Old Songs Generate New Cash for Artists (BEN SISARIO, 12/28/04, NY Times)

The amount paid by SoundExchange, the sole collector and distributor of these royalties, is a fraction of what is made in royalties by composers and publishers from traditional radio, but it has grown significantly in recent years with the rise and expansion of the satellite radio services XM and Sirius.

The main difference with the new royalties, though, is that they are paid not to composers and publishers but to the performers - the singers and musicians in a song - and the copyright holder of the recording, which in most cases is a record label.

SoundExchange, a nonprofit agency in Washington, is authorized by the United States Copyright Office to collect royalties from digital broadcasters and pay them directly to performing artists. Founded in 2000 and initially part of the Recording Industry Association of America, SoundExchange made its first payments in 2001 and, after a slow beginning, has begun to double its annual collections; in 2005 it expects to collect and allocate $35 million.

But the biggest obstacle the agency faces, it says, is getting the word out to artists and registering them for payment. These royalties for new and unfamiliar formats are a category of payment that performing artists in the United States have never had: a performance right.

"This is a brand-new right," said John Simson, the executive director of SoundExchange. "A lot of artists are unaware of it, and we're working against 80 years of a music industry without a performance right." (In Europe and elsewhere around the world, performing artists are paid a royalty for radio play, but because the United States has not paid the fee in the past, it has generally not been reciprocated by other countries.)
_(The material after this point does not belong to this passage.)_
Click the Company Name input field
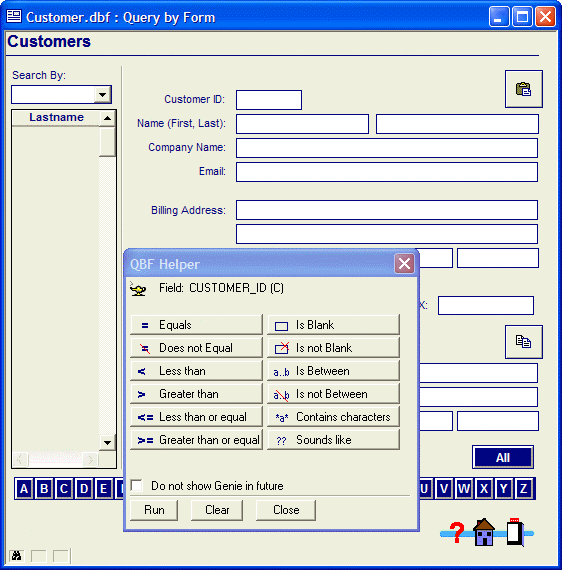 pyautogui.click(x=387, y=148)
In a practice well known to musicians and record companies but obscure to the public at large, traditional radio - or "terrestrial radio," as it is now known in the music industry - pays a royalty only to a song's publishers and composers, not to its performers or the owners of the recording itself. "When a typical Beatles song gets played on traditional radio," Mr. Simson said, "John and Paul get paid royalties, but not George or Ringo."

Musicians and record labels have long complained of this arrangement. In the 1990's, two federal laws established a royalty for performers for Web and satellite radio and digital music services like Muzak, DMX and Music Choice. The Digital Performance Right in Sound Recordings Act of 1995 and the Digital Millennium Copyright Act of 1998 established for the first time that the performers of a song and the copyright holder of the recording would be paid a special royalty separate from those paid to songwriters and publishers.

The rate for this royalty, set by the librarian of Congress, is 7 cents per song per 100 listeners, for most digital services. In the abbreviated nine-month accounting period of 2004, SoundExchange (which does not pay the composer or the publisher of a song; those royalties are paid by other agencies) distributed $17.5 million collected from satellite and Web broadcasters, Mr. Simson said.

That number is still tiny compared with the royalties paid from traditional radio - about $350 million a year, according to industry estimates - but it is growing fast.